- Date: 20–26 October
- Edition: 9th
- Category: International Series
- Draw: 32S / 16D
- Prize money: $975,000
- Surface: Hard / indoor
- Location: St. Petersburg, Russia
- Venue: Petersburg Sports and Concert Complex

Champions

Singles
- Gustavo Kuerten

Doubles
- Julian Knowle / Nenad Zimonjić
| St. Petersburg Open |

= 2003 St. Petersburg Open =

The 2003 St. Petersburg Open was a tennis tournament played on indoor hard courts at the Petersburg Sports and Concert Complex in Saint Petersburg in Russia and was part of the International Series of the 2003 ATP Tour.
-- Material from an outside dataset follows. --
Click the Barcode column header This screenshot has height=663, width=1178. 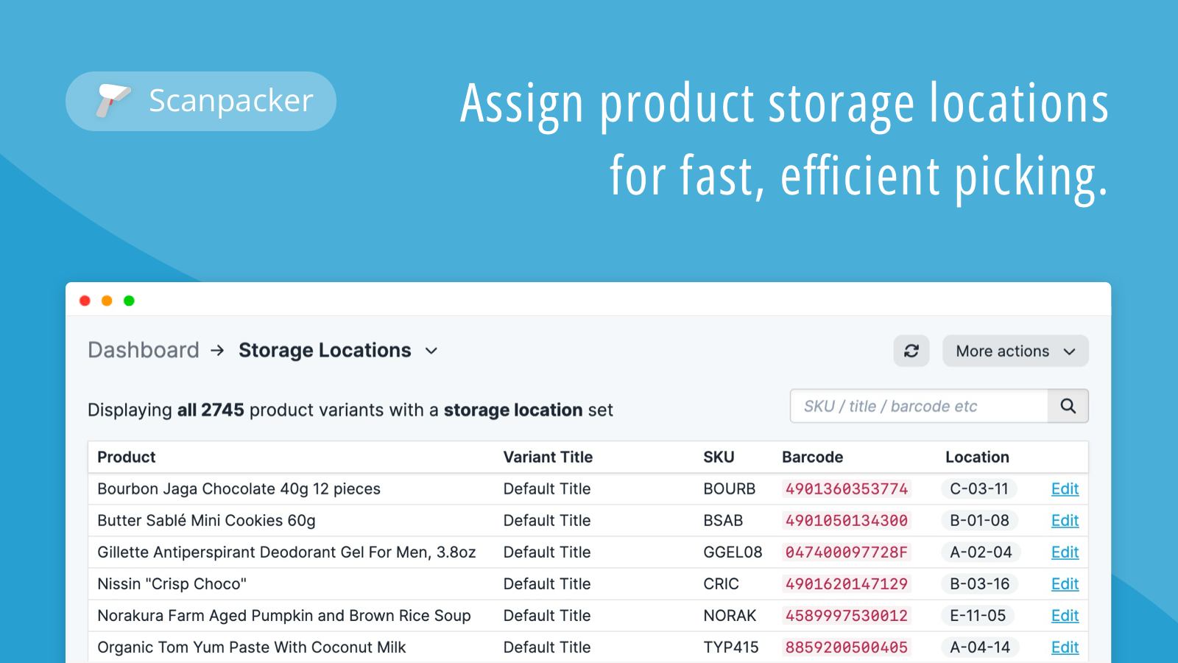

The tournament ran from October 20 through October 26, 2003.

==Finals==

===Men's singles===

BRA Gustavo Kuerten defeated ARM Sargis Sargsian 6–4, 6–3
- It was Kuerten's 2nd title of the year and the 27th of his career.

===Men's doubles===

AUT Julian Knowle / SCG Nenad Zimonjić defeated GER Michael Kohlmann / GER Rainer Schüttler 7–6^{(7–1)}, 6–3
- It was Knowle's 2nd title of the year and the 4th of his career. It was Zimonjić's 2nd title of the year and the 7th of his career.